この先もし順調に仕事が決まれば、有無を言わさず普通の一人前の大人として自分の足で動き回ることになるし。東京っていう慣れない土地でいきなり必要にかられても、独立したあとならいちいちわたしや越智に助けを求めるわけにいかない局面だってあるだろう。
隅から隅まで都内を見せて回ることまではさすがにできないが(ていうか、わたしも知らない場所や行ったことないエリアは普通にいっぱいある。そこまでめちゃくちゃにアクティブな学生生活をこっちで送ってるわけじゃないのだ、当然)。機会があれば多少の土地勘が得られる程度にはいろんなとこを見て回っておいた方がいいのかもしれないな。
そう思って、大学の夏休みもいよいよ間近になってきたある日。講義もバイトも何の予定も入ってない日程を確認したわたしは、試しにだりあに向かって切り出してみた。
「あのさ。…あんた、スクールがあるのって確か火・金だっけ。今度の水曜日、わたし講義もバイトもないんだよ。そんでさ、もしよかったら。…どっか出かける?たまには」
背後で人参の僅かな匂いの気配を感じた聡いうさぎみたいに、だりあはびん!と振り向いて大きな目をまっすぐわたしに向けた。
「え?…もしかして、それって。うゆちゃんと一緒に、ってこと?…わたしに言ってる?」
「当たり前でしょ。あんた以外に誰がいるよ?」
らんらんと目を輝かせる彼女に呆れつつ引きながら答えると、だりあはやったぁ!とぴょこんと跳ねるようにしてはしゃいだ。

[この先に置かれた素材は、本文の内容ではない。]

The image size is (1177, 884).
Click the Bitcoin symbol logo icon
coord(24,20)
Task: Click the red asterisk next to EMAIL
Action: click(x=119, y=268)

「えーと、つまりはその日はわたしとうゆちゃんでデート。ってことだよね?わーい、やっためっちゃ嬉しい。ね、どこ連れてってくれるの?」
「別にどこでも…。あんたの行きたいとこでいいよ。見てみたい場所とかあるでしょ?せっかく上京してきたんだし」
そこまでか。とびょんぴょん子どもみたいに喜ぶだりあに閉口しつつ、どこも希望の行き先が思い当たらないって言われたらじゃあ何を提案するべきか。と内心で思いあぐねる。

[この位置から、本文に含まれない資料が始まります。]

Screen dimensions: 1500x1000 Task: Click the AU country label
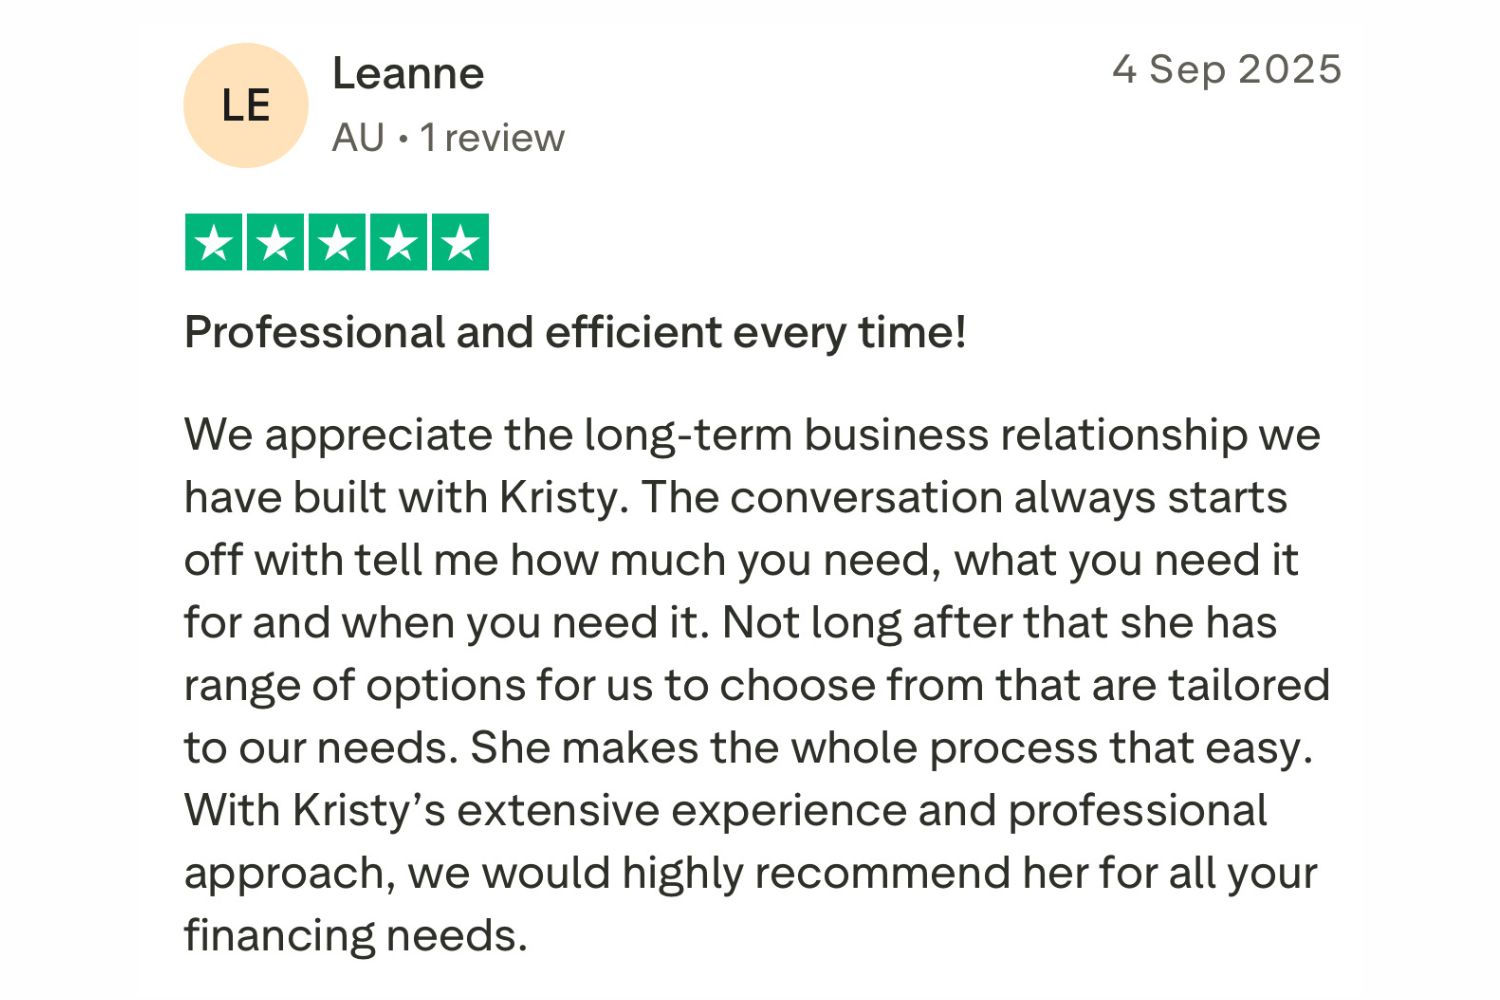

もともとだりあは地元で暮らすことに不満もないタイプで、さほど都会への憧れとかは持ち合わせてなさそうだし。東京で行きたい場所っていきなり問われても何にも候補出して来なさそう。一般的に地方から来た人が大体みんな楽しめそうなところってどこだろ?東京ディズニーランド?

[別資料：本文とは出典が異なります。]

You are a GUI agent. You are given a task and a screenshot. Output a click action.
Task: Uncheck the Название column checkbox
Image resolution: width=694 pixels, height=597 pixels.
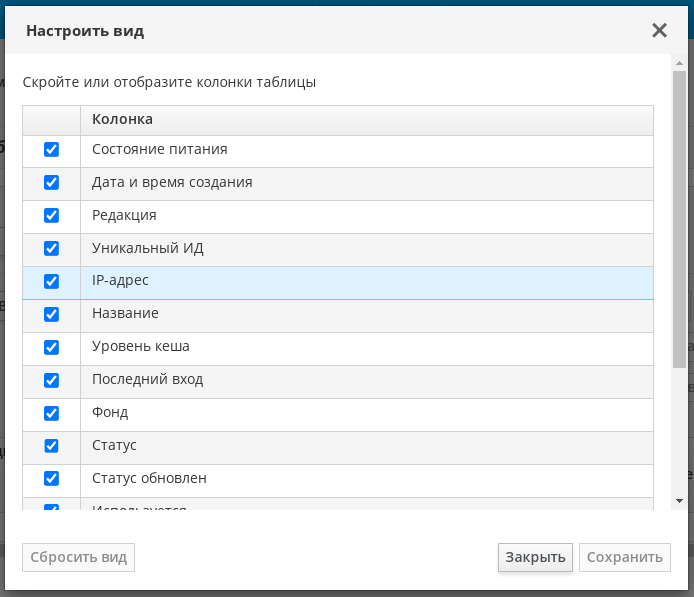click(x=51, y=314)
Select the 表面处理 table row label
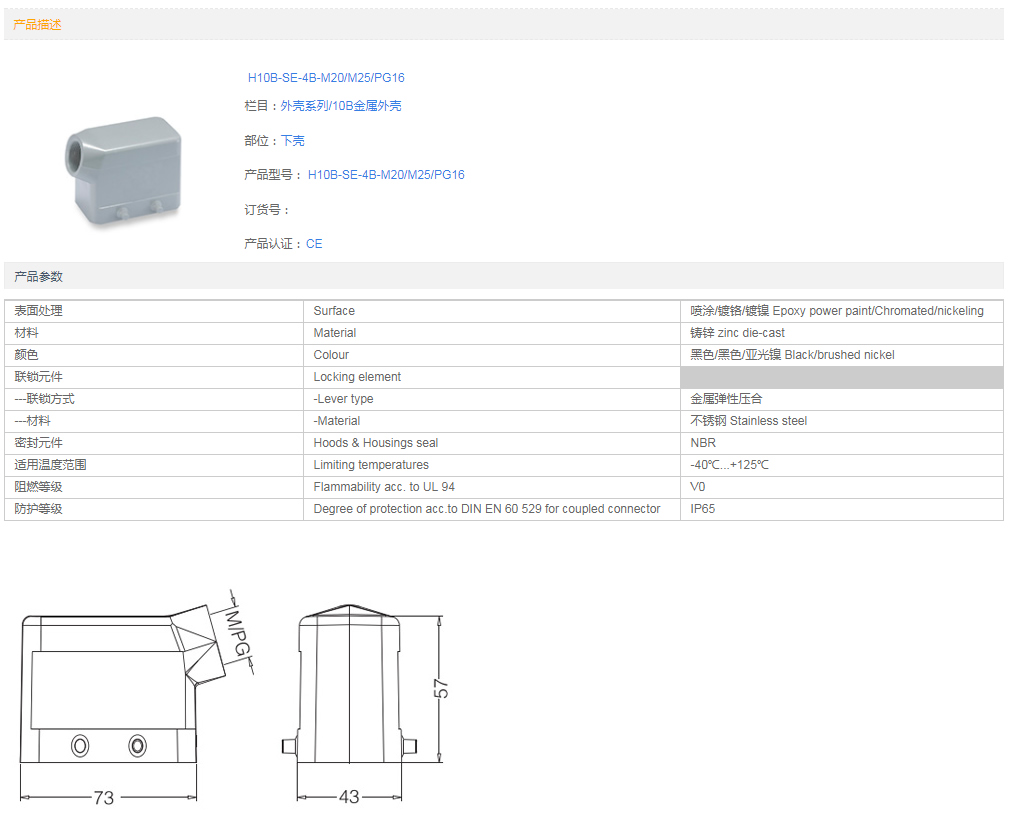Screen dimensions: 1010x815 38,311
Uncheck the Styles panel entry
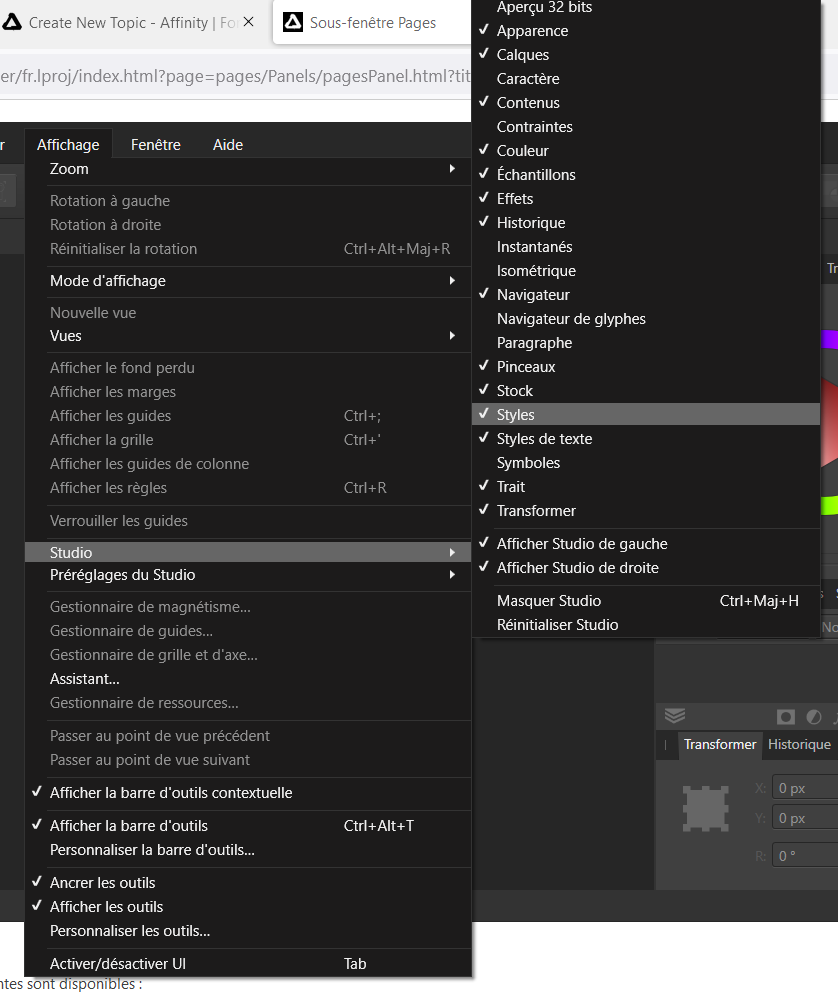838x998 pixels. [515, 415]
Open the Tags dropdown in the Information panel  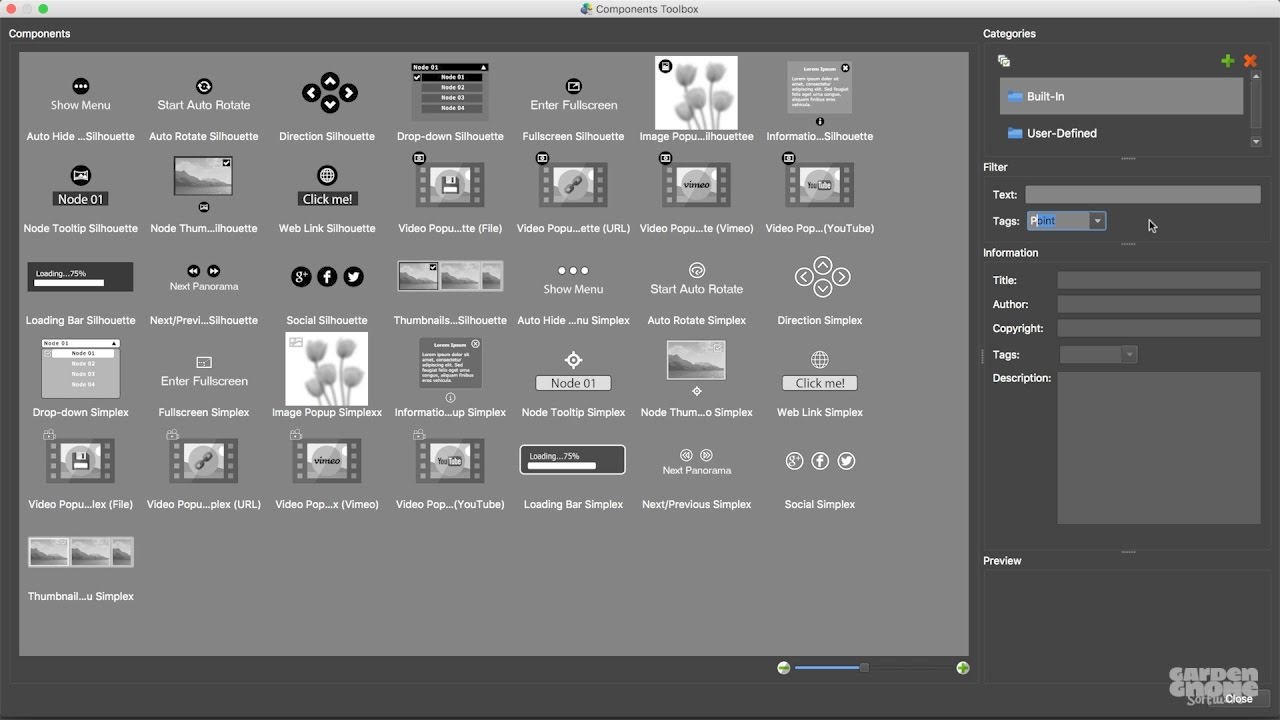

東京ってついててもありゃ千葉だし。って考えて却下しかけた。でも、別に都内に限定する意味ないのか。…うーん、だけど。結構半端なくチケット代かかるし、親がかりの一人暮らし学生には正直きつい。あと、自分のキャラ的にあの手の場所が合うかどうかっていうと、そっちの面でも割ときつい。
自分がかっこつけたすかした奴だとはそんなに思いたくないわたしであったが、黒いねずみの耳を頭の上に装着した姿を他人に見られるのはさすがに…。
いや、買わなきゃいいし着けなきゃいいんで。とは思うものの。案外楽しめちゃったらどんな反応になるんだ自分。我ながらちょっと想像し難い。
だけどわたしの内心の煩悶を知らないだりあは、その問いかけに素直にぱっと目を輝かせて即、身を乗り出してきた。
「え。…行きたいとこ自由に言ってみてもいいの?てか、希望言うだけなら。とりあえず大丈夫?」
何だ、本音ではちゃんと行きたい場所あったんじゃん。余計な気を回して損した。
上目遣いでこっちを見上げてくる顔つきがおねだりが通るかどうか、様子を伺ってる子どもみたいだ。と思いながらわたしは答えた。